### [What needs to be done]
Give the following data as a JSON list of strings, with one string for each line and blank lines left out.

### [Records for the task]

◇ ◇ ◇ ◇ ◇ ◇ ◇

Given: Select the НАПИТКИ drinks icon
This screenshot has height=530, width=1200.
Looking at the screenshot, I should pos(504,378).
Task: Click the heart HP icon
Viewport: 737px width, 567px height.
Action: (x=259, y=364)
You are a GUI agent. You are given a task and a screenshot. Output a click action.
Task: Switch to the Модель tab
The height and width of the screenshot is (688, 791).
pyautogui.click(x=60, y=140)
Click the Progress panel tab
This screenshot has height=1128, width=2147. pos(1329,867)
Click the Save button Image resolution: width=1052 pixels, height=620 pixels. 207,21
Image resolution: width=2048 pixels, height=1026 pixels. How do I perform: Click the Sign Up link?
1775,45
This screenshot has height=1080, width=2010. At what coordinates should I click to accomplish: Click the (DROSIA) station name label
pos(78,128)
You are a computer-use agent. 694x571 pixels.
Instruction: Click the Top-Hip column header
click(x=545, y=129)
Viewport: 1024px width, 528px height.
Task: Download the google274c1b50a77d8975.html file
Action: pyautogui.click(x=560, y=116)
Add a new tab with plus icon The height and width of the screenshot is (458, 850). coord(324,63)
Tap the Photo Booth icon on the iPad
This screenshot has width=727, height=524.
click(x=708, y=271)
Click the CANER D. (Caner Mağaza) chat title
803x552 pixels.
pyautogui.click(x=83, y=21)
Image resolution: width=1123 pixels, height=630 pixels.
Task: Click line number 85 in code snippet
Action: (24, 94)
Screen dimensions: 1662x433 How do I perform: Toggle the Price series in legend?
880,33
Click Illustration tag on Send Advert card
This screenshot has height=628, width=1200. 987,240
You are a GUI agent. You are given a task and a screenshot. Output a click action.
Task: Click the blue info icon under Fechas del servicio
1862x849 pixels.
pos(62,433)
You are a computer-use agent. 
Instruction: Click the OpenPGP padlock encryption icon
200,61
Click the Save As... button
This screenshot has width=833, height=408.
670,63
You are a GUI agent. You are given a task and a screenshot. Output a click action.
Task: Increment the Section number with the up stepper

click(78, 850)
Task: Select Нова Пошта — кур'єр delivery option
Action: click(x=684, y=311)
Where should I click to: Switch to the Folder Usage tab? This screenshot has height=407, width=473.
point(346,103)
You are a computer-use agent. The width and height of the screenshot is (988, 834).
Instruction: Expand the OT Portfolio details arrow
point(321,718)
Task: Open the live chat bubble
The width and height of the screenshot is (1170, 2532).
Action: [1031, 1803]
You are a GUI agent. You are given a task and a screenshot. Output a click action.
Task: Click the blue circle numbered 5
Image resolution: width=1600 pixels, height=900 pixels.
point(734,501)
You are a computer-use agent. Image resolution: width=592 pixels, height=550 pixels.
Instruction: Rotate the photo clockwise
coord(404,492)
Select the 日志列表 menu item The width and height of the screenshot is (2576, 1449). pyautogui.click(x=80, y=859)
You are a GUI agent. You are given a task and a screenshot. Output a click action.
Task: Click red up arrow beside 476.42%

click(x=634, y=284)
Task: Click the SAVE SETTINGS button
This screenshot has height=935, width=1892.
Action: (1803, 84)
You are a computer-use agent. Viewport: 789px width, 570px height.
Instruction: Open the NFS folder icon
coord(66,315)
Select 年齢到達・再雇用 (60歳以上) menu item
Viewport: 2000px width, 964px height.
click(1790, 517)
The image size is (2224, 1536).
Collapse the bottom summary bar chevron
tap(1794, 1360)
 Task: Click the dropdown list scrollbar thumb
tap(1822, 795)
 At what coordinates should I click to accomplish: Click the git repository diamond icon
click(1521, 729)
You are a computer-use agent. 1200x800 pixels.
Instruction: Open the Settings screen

◇ ◇ ◇ ◇ ◇ ◇ ◇

### [Exercise result]
[
  "Given: Select the НАПИТКИ drinks icon",
  "This screenshot has height=530, width=1200.",
  "Looking at the screenshot, I should pos(504,378).",
  "Task: Click the heart HP icon",
  "Viewport: 737px width, 567px height.",
  "Action: (x=259, y=364)",
  "You are a GUI agent. You are given a task and a screenshot. Output a click action.",
  "Task: Switch to the Модель tab",
  "The height and width of the screenshot is (688, 791).",
  "pyautogui.click(x=60, y=140)",
  "Click the Progress panel tab",
  "This screenshot has height=1128, width=2147. pos(1329,867)",
  "Click the Save button Image resolution: width=1052 pixels, height=620 pixels. 207,21",
  "Image resolution: width=2048 pixels, height=1026 pixels. How do I perform: Click the Sign Up link?",
  "1775,45",
  "This screenshot has height=1080, width=2010. At what coordinates should I click to accomplish: Click the (DROSIA) station name label",
  "pos(78,128)",
  "You are a computer-use agent. 694x571 pixels.",
  "Instruction: Click the Top-Hip column header",
  "click(x=545, y=129)",
  "Viewport: 1024px width, 528px height.",
  "Task: Download the google274c1b50a77d8975.html file",
  "Action: pyautogui.click(x=560, y=116)",
  "Add a new tab with plus icon The height and width of the screenshot is (458, 850). coord(324,63)",
  "Tap the Photo Booth icon on the iPad",
  "This screenshot has width=727, height=524.",
  "click(x=708, y=271)",
  "Click the CANER D. (Caner Mağaza) chat title",
  "803x552 pixels.",
  "pyautogui.click(x=83, y=21)",
  "Image resolution: width=1123 pixels, height=630 pixels.",
  "Task: Click line number 85 in code snippet",
  "Action: (24, 94)",
  "Screen dimensions: 1662x433 How do I perform: Toggle the Price series in legend?",
  "880,33",
  "Click Illustration tag on Send Advert card",
  "This screenshot has height=628, width=1200. 987,240",
  "You are a GUI agent. You are given a task and a screenshot. Output a click action.",
  "Task: Click the blue info icon under Fechas del servicio",
  "1862x849 pixels.",
  "pos(62,433)",
  "You are a computer-use agent. ",
  "Instruction: Click the OpenPGP padlock encryption icon",
  "200,61",
  "Click the Save As... button",
  "This screenshot has width=833, height=408.",
  "670,63",
  "You are a GUI agent. You are given a task and a screenshot. Output a click action.",
  "Task: Increment the Section number with the up stepper",
  "click(78, 850)",
  "Task: Select Нова Пошта — кур'єр delivery option",
  "Action: click(x=684, y=311)",
  "Where should I click to: Switch to the Folder Usage tab? This screenshot has height=407, width=473.",
  "point(346,103)",
  "You are a computer-use agent. The width and height of the screenshot is (988, 834).",
  "Instruction: Expand the OT Portfolio details arrow",
  "point(321,718)",
  "Task: Open the live chat bubble",
  "The width and height of the screenshot is (1170, 2532).",
  "Action: [1031, 1803]",
  "You are a GUI agent. You are given a task and a screenshot. Output a click action.",
  "Task: Click the blue circle numbered 5",
  "Image resolution: width=1600 pixels, height=900 pixels.",
  "point(734,501)",
  "You are a computer-use agent. Image resolution: width=592 pixels, height=550 pixels.",
  "Instruction: Rotate the photo clockwise",
  "coord(404,492)",
  "Select the 日志列表 menu item The width and height of the screenshot is (2576, 1449). pyautogui.click(x=80, y=859)",
  "You are a GUI agent. You are given a task and a screenshot. Output a click action.",
  "Task: Click red up arrow beside 476.42%",
  "click(x=634, y=284)",
  "Task: Click the SAVE SETTINGS button",
  "This screenshot has height=935, width=1892.",
  "Action: (1803, 84)",
  "You are a computer-use agent. Viewport: 789px width, 570px height.",
  "Instruction: Open the NFS folder icon",
  "coord(66,315)",
  "Select 年齢到達・再雇用 (60歳以上) menu item",
  "Viewport: 2000px width, 964px height.",
  "click(1790, 517)",
  "The image size is (2224, 1536).",
  "Collapse the bottom summary bar chevron",
  "tap(1794, 1360)",
  " Task: Click the dropdown list scrollbar thumb",
  "tap(1822, 795)",
  " At what coordinates should I click to accomplish: Click the git repository diamond icon",
  "click(1521, 729)",
  "You are a computer-use agent. 1200x800 pixels.",
  "Instruction: Open the Settings screen"
]